Advice issued by the Republic's driving licence authority is for motorists to exchange their permits ahead of the UK's exit from the EU on 29 March.
Drivers from Northern Ireland who drive in the Republic will not be impacted.
The Irish Road Safety Authority (RSA) said UK licences held by those resident in the Republic will "not be recognised" after a no-deal Brexit.
In its statement, the RSA said holders of UK licences will "not be able to continue to drive here in Ireland on that licence".
It does not impact on drivers from the Republic in the UK, as the government has indicated it will continue to recognise EU driving licences after Brexit.
Avoiding a test
The prompt from the Irish licensing authority for drivers to make the exchange is echoed by the Department for Transport.
It has advised motorists currently driving on UK driving licences across the EU to exchange their licences "as soon as possible", as otherwise they may be required to pass a test to continue driving after 29 March.
Under current arrangements, UK licence holders are entitled make an exchange for an Irish licence, with the process taking up to 10 days.
The RSA has warned there could be delays to the turnaround time as demand builds ahead of Brexit.
If the UK leaves the EU with a deal, UK licence holders in the Republic will have until the end of the transition period in December 2020 to exchange their licences.

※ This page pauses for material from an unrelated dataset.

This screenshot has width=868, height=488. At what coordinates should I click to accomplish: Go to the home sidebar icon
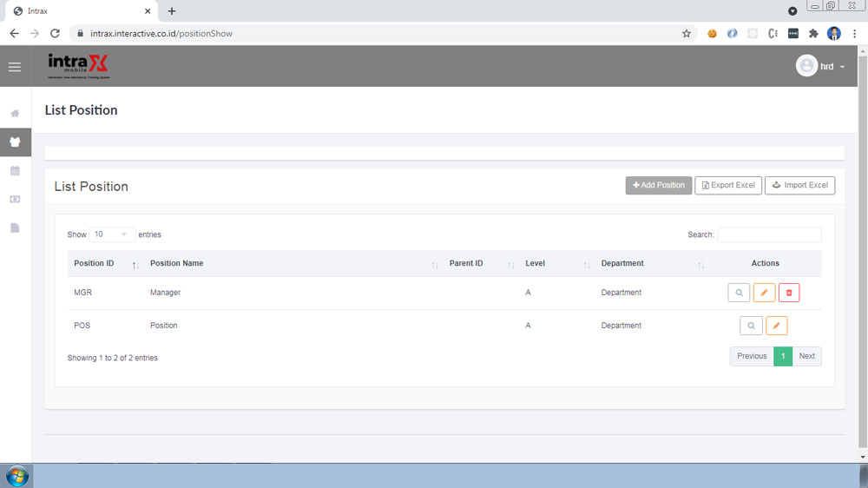[15, 114]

International Driving Permits
There had been earlier confusion about the documentation needed by motorists travelling in the Republic of Ireland in the event of a no-deal Brexit.

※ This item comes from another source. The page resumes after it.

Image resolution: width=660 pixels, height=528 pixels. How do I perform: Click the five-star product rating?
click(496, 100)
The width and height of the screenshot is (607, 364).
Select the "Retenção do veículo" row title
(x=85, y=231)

Last September, the UK government advised that an International Driving Permit would be required to drive in the Republic after 28 March 2019.
But in January of this year, that advice was withdrawn.
Now updated advice states that you should not need an international permit to drive south of the border.
Despite this, some post offices have started selling the permits to customers keen to ensure that they can continue driving in the Republic of Ireland after Brexit Day.
In the event of a no-deal Brexit, drivers will require a green card which proves their insurance covers them in the Republic.